The poll, released by ABC News and Ipsos, asked if Americans felt that Trump’s request to Ukrainian President Volodymyr Zelenskiy was wrong. Of those polled, 51 percent felt that Trump was wrong and should be removed from office, while 19 percent said that the US president was wrong but should retain his elected position.
The conversation between Trump and Zelenskiy, where the US president asked that Ukraine investigate former Vice President Joe Biden, and Biden’s son Hunter, sparked an ongoing impeachment investigation into Trump’s actions.
The survey from ABC News and Ipsos Poll was conducted on November 16 and 17, among 506 adults. ABC News reported that 58 percent of respondents were following the impeachment hearings “very or somewhat” closely.
On Twitter, a number of users gave their two cents about the poll’s results and their possible implications for impeachment and the 2020 presidential election.

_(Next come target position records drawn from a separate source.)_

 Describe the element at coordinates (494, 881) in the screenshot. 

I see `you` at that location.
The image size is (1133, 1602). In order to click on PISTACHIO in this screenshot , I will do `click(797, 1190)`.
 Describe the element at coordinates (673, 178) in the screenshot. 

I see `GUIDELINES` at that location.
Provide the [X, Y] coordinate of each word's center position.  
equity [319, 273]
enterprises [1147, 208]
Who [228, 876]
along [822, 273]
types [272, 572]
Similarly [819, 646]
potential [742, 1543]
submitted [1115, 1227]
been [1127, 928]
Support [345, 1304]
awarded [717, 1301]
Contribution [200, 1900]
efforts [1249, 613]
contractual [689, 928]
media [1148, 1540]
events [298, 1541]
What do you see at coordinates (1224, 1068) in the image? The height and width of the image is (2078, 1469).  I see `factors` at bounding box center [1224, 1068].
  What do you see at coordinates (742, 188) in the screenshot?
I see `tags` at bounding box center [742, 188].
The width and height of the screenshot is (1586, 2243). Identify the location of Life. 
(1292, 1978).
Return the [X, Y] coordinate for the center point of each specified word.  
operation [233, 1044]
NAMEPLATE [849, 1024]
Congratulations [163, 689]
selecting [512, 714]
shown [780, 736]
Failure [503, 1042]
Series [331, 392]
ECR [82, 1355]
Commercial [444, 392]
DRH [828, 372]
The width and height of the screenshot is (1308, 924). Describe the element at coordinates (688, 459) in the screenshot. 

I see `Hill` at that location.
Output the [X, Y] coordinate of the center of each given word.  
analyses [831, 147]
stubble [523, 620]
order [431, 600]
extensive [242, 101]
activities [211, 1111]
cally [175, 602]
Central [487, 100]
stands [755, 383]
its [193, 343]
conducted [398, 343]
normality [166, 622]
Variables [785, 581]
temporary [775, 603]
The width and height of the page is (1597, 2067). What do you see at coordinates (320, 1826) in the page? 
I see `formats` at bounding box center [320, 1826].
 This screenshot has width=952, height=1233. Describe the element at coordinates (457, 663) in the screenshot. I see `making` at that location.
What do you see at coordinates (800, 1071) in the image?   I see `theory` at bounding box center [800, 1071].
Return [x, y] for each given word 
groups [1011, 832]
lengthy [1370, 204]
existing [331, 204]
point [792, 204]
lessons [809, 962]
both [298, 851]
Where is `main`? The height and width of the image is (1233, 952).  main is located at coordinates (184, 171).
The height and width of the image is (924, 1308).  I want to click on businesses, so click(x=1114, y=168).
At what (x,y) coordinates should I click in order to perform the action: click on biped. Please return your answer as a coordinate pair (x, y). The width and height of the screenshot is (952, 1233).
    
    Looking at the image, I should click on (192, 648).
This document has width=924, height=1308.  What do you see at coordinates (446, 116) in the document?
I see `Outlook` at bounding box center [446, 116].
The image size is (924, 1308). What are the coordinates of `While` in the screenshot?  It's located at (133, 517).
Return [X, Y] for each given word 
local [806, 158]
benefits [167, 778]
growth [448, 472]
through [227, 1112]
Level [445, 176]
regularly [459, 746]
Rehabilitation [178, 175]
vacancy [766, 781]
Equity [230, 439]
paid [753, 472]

John Harwood, a journalist who is an editor-at-large for CNBC, wrote that “the truth is being made plain” and “it matters.”
Ryan Fournier, who, along with Charlie Kirk, co-founded the organization Students for Trump, wrote that the Democrats who want to impeach the president should learn how “to impeach 70,000,000 Americans”—evidently referring to the number of Americans he believes still harbor earnest support for the president.
“Trump is not one man,” Fournier wrote. “He is all of us!”
In response to the poll, Twitter user @Bashowicks wrote that the 70 percent of Americans who thought that what the president did was wrong would be “on the right side of history,” while the rest revealed themselves to be fine with “GOP corruption and a foreign country controlling our elections.”
Rob Reiner, a filmmaker known for directing Misery and The Princess Bride, referenced the poll’s results and wrote that “[f]lop sweat is pouring out of Trump and the GOP. Their desperate attempts at obfuscation is pathetic and not working.”
“70% is a super-majority,” wrote user @HawaiiDelilah. “No matter whether or not the Senate votes to convict and he is removed, Donald Trump will be going into the 2020 election as a weak candidate, with the vast majority of Americans knowing he is responsible for wrongdoing.”
“70% of Americans has been pretty consistent against the remainder who seem to be stalwarts in their ignorance and/or bigotry,” tweeted author Kwanza Osajyefo. “It’s disappointing how gullible that segment is to propaganda and conspiracy juse because it fluffs their fragile egos.”
Some other users, like @Tyler_Fay, noted that just 506 people were surveyed for the poll, which they believed could not possibly accurately reflect the opinions of the United States as a whole.
However accurate the results, user @startlepup implied that the poll would ultimately have little bearing on the outcome of the impeachment hearings, because “100% of Repub[l]ican senators do not care what 70% of Americans think.”